◆ Problem description ◆
Among the entries below, please repeat exactly and only the lines from the line containing "The width and" to the line containing "Click the 19:22", both lines included.

◆ Source data ◆
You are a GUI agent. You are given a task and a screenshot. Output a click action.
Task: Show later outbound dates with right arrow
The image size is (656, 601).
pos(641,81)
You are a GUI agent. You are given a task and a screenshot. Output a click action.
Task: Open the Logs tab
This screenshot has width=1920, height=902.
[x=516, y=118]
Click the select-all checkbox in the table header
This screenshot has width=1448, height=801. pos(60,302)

--

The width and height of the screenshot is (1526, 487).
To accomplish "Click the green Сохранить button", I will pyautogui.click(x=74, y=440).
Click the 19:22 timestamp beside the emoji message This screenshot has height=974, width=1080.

◆ Exercise response ◆
The width and height of the screenshot is (1526, 487).
To accomplish "Click the green Сохранить button", I will pyautogui.click(x=74, y=440).
Click the 19:22 timestamp beside the emoji message This screenshot has height=974, width=1080.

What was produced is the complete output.